Correct bug in PageviewDefinition removing arbcom-*.wikipedia.org
- Correct bug in PageviewDefinition removing outreach.wikimedia.org and donate.wikipedia.org as pageview hosts.
- Correct bug in page_title extraction, ensuring spaces are always converted into underscores.
- Correct bug in PageviewDefinition ensuring correct hosts only can be flagged as pageviews.
- Add Spark mobile_apps sessions statistics job.
- Fix bug in Webrequest.normalizeHost when uri_host is empty string.
- wmf_app_version field now in map returned by UAParserUDF.
- Added GetPageviewInfoUDF that returns a map of information about Pageviews as defined by PageviewDefinition.
- Added SearchRequestUDF for classifying search requests.
- Added HostNormalizerUDF to normalize uri_host fields to regular WMF URIs formats. This returns includes a nice map of normalized host info.

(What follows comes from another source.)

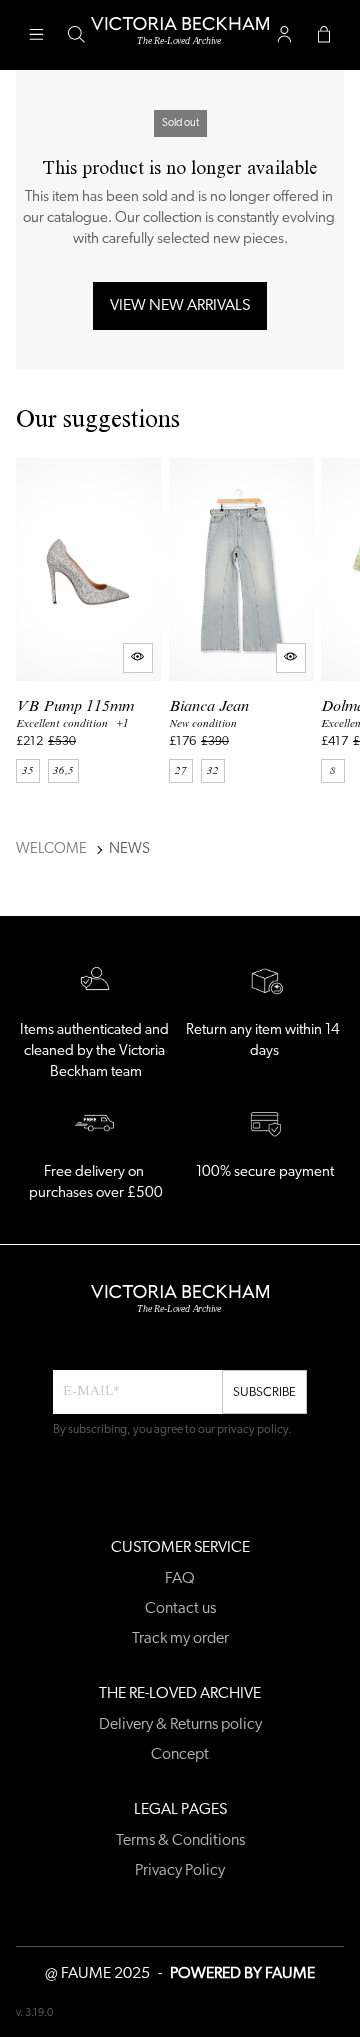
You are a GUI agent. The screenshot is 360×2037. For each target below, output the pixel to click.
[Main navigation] (36, 35)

- Build against CDH 5.4.0 packages.
- Maven now builds non-uber jars by having hadoop and hive in provided scope. It also takes advantage of properties to propagate version numbers.
- PageView Class has a function to extract project from uri. Bugs have been corrected on how to handle mobile uri.
- Referer classification now outputs a string instead of a map.
- Generic functions used in multiple classes now live in a single "utilities" class.
- Pageview and LegacyPageview have been renamed to PageviewDefinition and LegacyPageviewDefinition, respectively. These also should now use the singleton design pattern, rather than employing static methods everywhere.
- renames isAppRequest to isAppPageview (since that's what it does) and exposes publicly in a new UDF.
- UAParser usage is now wrapped in a class in refinery-core.
- Stop counting edit attempts as pageviews
- Start counting www.wikidata.org hits
- Start counting www.mediawiki.org hits
- Consistently count search attempts
- Make custom file ending optional for thumbnails in MediaFileUrlParser
- Fail less hard for misrepresented urls in MediaFileUrlParser
- Ban dash from hex digits in MediaFileUrlParser
- Add basic guard framework
- Add guard for MediaFileUrlParser
- Add Referer classifier
- Add parser for media file urls
- Fix some NPEs around GeocodeDataUDF
- Add custom percent en-/decoders to ease URL normalization.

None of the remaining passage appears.